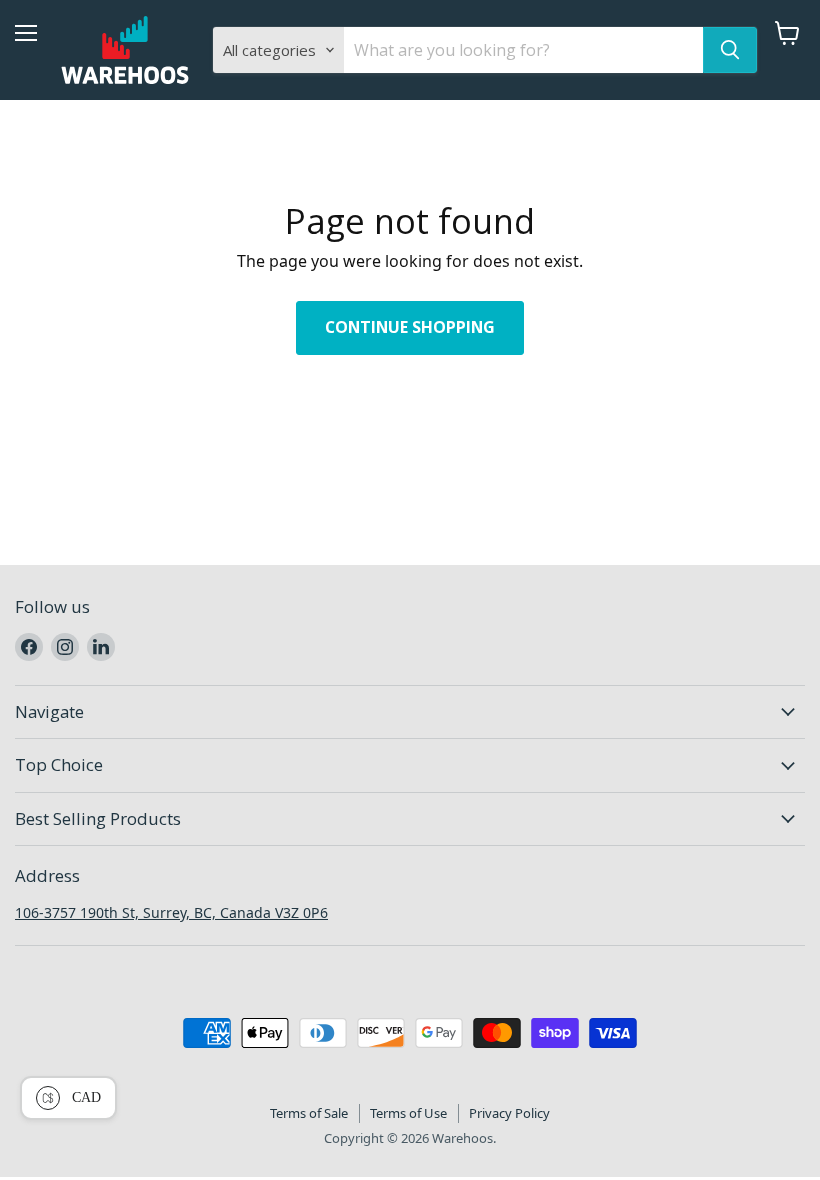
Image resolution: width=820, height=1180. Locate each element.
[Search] (730, 50)
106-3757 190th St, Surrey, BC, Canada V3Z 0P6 (171, 912)
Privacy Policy (509, 1113)
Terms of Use (408, 1113)
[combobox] (523, 50)
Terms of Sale (309, 1113)
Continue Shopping (410, 327)
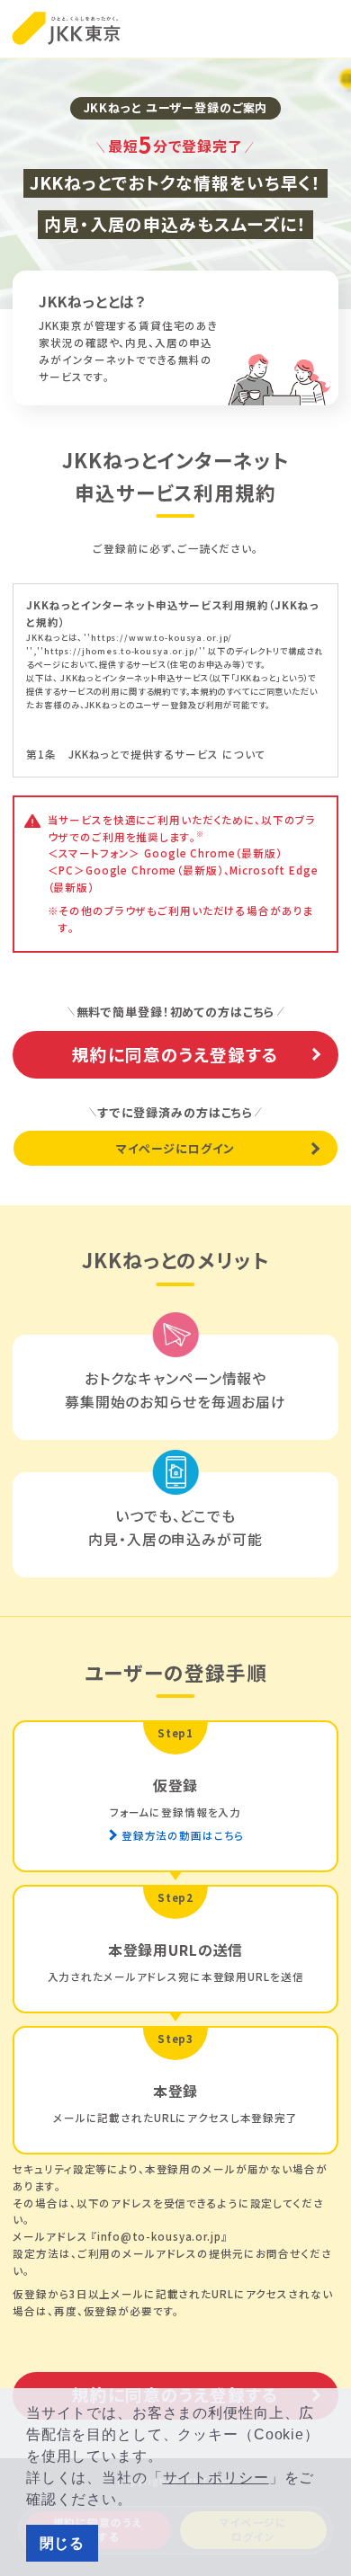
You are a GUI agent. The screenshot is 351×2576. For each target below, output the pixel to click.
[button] (139, 2501)
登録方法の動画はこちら (183, 1835)
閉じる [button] (63, 2543)
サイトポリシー (216, 2477)
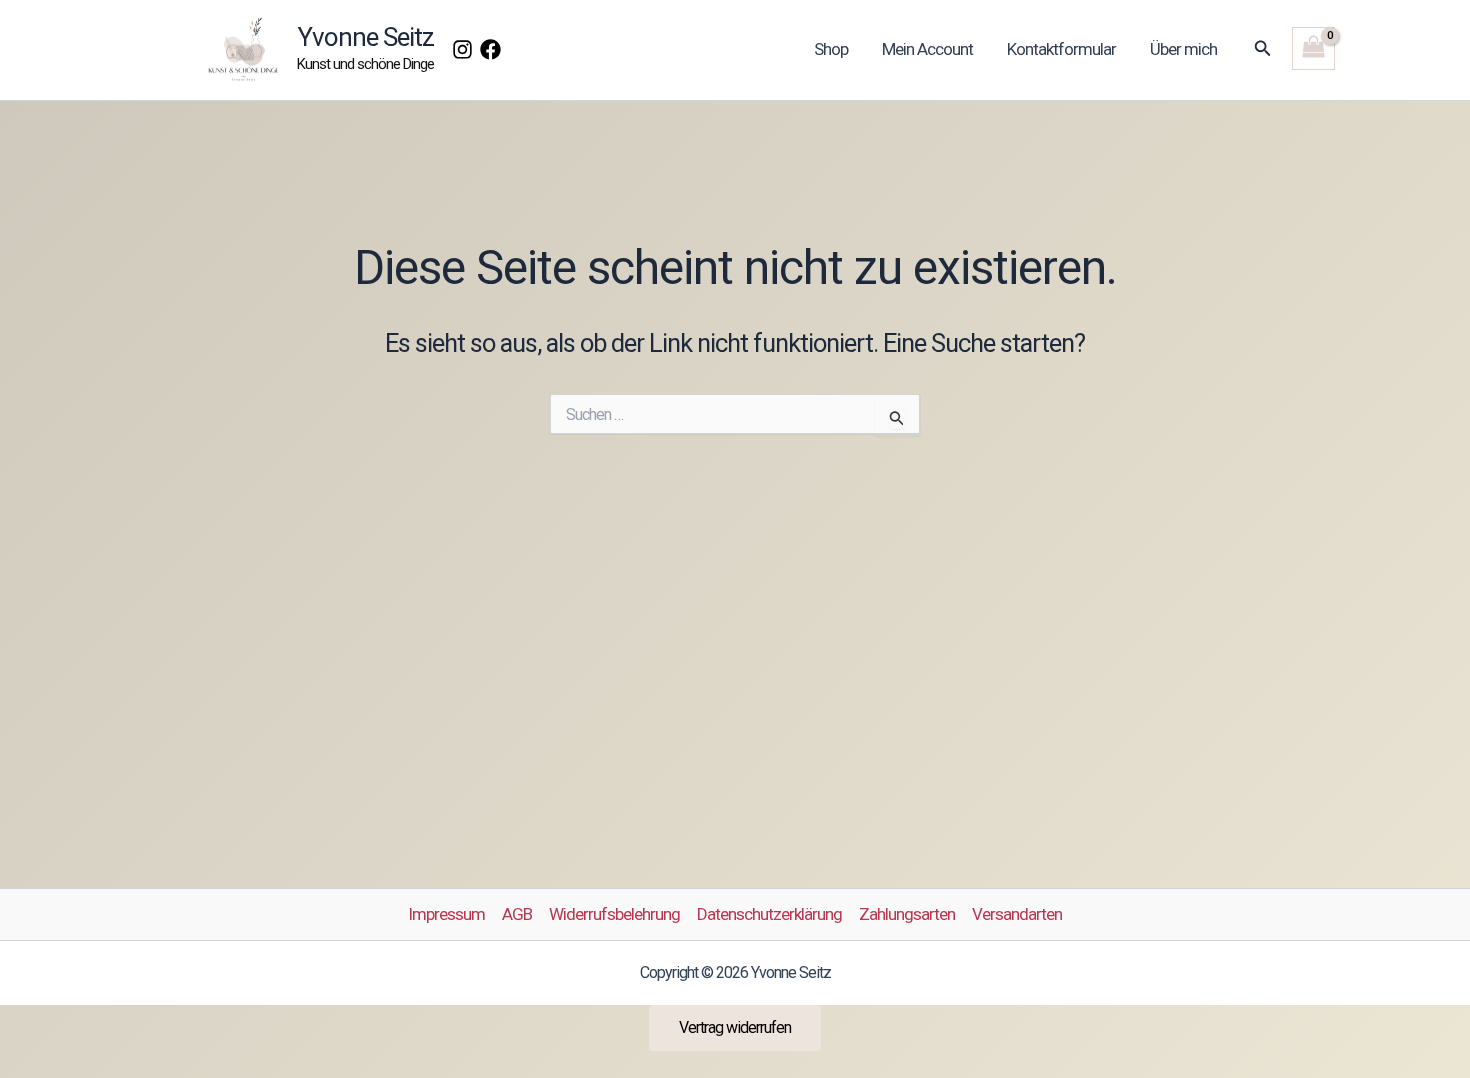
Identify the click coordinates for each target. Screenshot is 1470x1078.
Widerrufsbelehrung (614, 914)
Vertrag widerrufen (735, 1027)
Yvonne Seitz (365, 37)
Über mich (1183, 49)
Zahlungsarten (907, 914)
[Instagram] (462, 49)
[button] (1263, 48)
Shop (831, 49)
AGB (517, 914)
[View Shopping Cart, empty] (1313, 48)
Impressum (446, 914)
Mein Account (927, 49)
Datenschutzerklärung (769, 914)
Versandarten (1017, 914)
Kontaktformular (1061, 49)
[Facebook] (490, 49)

----

### Your instructions
Starting at the line that contains "Shop (831, 49)", retype every line through the end of the records exactly, and nothing else.

### Result of the task
Shop (831, 49)
AGB (517, 914)
[View Shopping Cart, empty] (1313, 48)
Impressum (446, 914)
Mein Account (927, 49)
Datenschutzerklärung (769, 914)
Versandarten (1017, 914)
Kontaktformular (1061, 49)
[Facebook] (490, 49)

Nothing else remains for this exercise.